Erschwert wird die Entscheidung über die bestmögliche Systematik weiter dadurch, daß die in der Systematik verwirklichten Vorstellungen den Meldepflichtigen verständlich gemacht werden müssen. Wenn diese nämlich die Zahlen in ihren Meldungen weniger genau, insbesondere weniger detailliert angeben als vorgesehen war, so muß die kategoriale Zuordnung der gemeldeten Zahlen dem Ermessen der mit der Signierung beauftragten Kräfte überlassen bleiben.
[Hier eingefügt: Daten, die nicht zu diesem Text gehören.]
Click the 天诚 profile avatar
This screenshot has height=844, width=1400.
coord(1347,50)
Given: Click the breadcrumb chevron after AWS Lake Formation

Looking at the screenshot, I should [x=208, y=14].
Damit werden Zuordnungsdifferenzen unvermeidlich, zumal da die Entscheidungen von Personen mit unterschiedlichem Erfahrungshorizont gefällt werden.

Zum pragmatischen Ansatz der Systematisierung gehört es auch, daß Änderungen in der Gliederung der Systematik, die den zwischenzeitlichen und zwischenregionalen Vergleich stören könnten, nur vorgenommen werden dürfen, wenn diese zwingend erforderlich werden. Auch bei statistischem Material aus naturwissenschaftlichen Erhebungen kann sich die Methodenfrage ergeben, unter welchen Voraussetzungen es angezeigt ist, eine einmal eingeführte Systematik zu ergänzen oder völlig umzustellen. Dort muß ebenfalls dafür gesorgt werden, daß die Ordnung der statistischen Elemente im Einklang mit den Fortschritten der wissenschaftlichen Erkenntnis bleibt.